In an article on HealthLeaders Media last week, editor Rebecca Hendren offered her assessment. “Patients are sicker and health care is more complex than ever,” she wrote, “and we need a highly educated nursing workforce to cope. At the grassroots level, however, there is little impetus to change.”
But the obstacles to reaching this goal can be overcome, she says.
With a looming nursing shortage that will get worse as baby boomers age, some nurse leaders worry that increasing education requirements to enter practice – thereby increasing the time it takes a new nurse to enter the workforce – will further exacerbate the shortage. But hospitals could require nurses to obtain a BSN within a certain number of years of employment, and could offer tuition assistance and flexible work schedules to accommodate classes, Hendren writes.

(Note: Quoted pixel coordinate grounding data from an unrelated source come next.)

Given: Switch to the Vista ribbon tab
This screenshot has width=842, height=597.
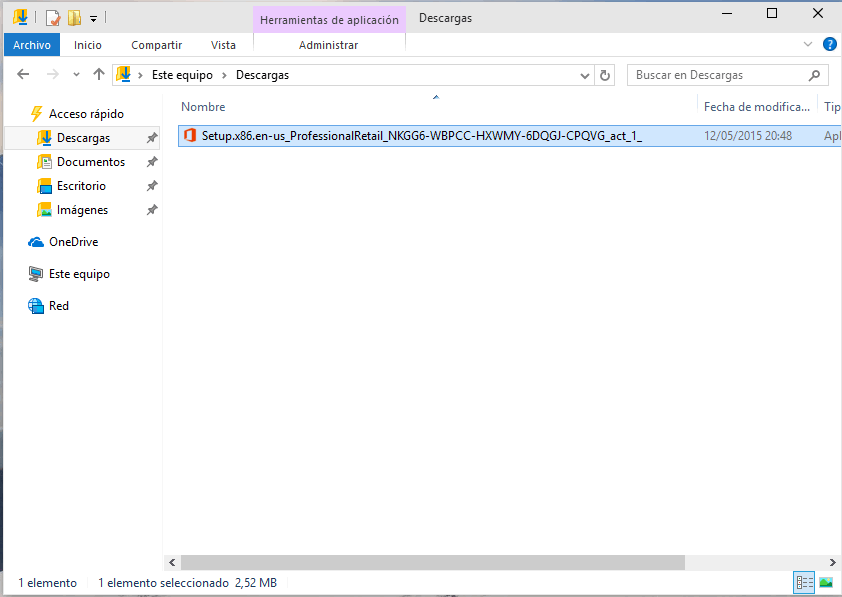Looking at the screenshot, I should tap(223, 45).
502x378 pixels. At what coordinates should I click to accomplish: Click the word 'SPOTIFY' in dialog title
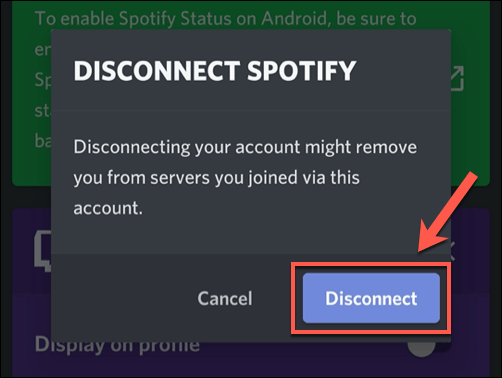tap(302, 71)
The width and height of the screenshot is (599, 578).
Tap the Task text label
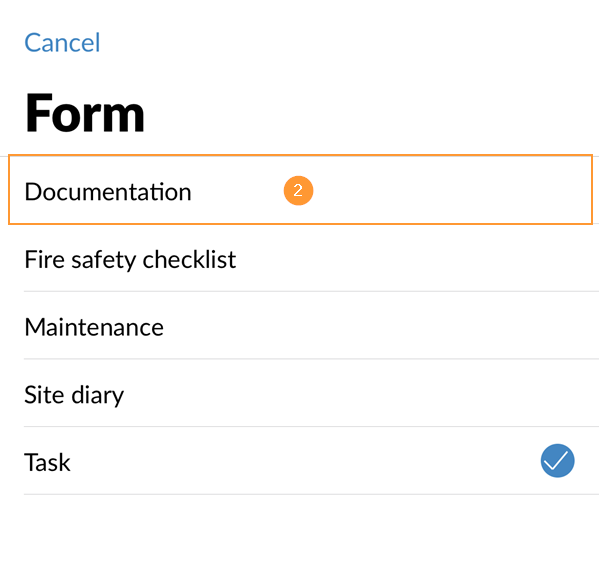pyautogui.click(x=47, y=462)
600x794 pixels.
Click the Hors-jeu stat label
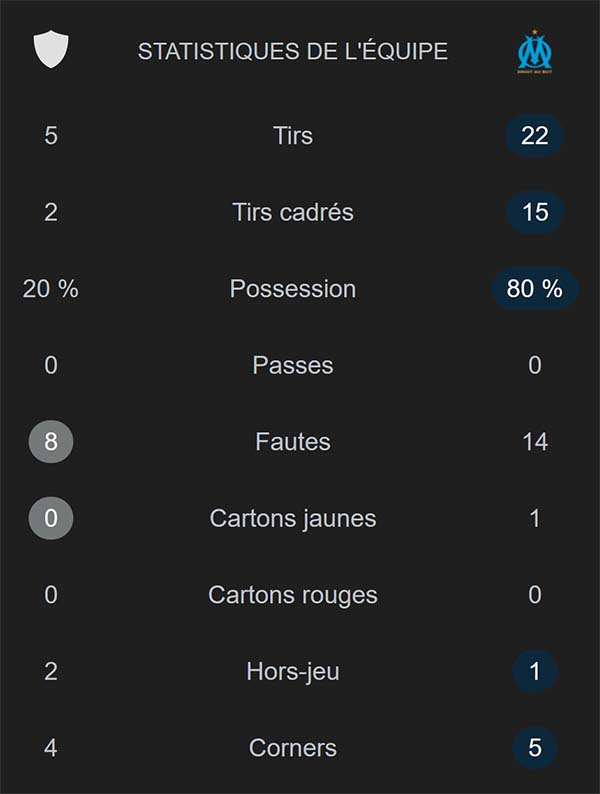click(x=293, y=671)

Some nurse leaders worry that the suggestion that a baccalaureate degree is “better” than an associate’s degree will cause tension within the profession. “If you're not a nurse, you cannot comprehend the level of passion this topic engenders,” Hendren says. While on-the-job experience is important for nurses at all education levels, more education can only add to their skills. “Nurse leaders need to have a sensible discussion about this without being overly concerned about hurt feelings among staff.”
Hendren also suggests promoting the use of evidence-based research in practice, by creating an environment where keeping up with the latest research is encouraged. Access to the Internet and professional journals, and staff development activities, can encourage nurses to stay educated.
“Having more nurses educated at a higher level isn't an either/or choice,” she writes. “The choice isn't between having enough nurses to meet demand OR having more highly educated nurses. If nurse leaders get behind the cause, hospitals can have both.”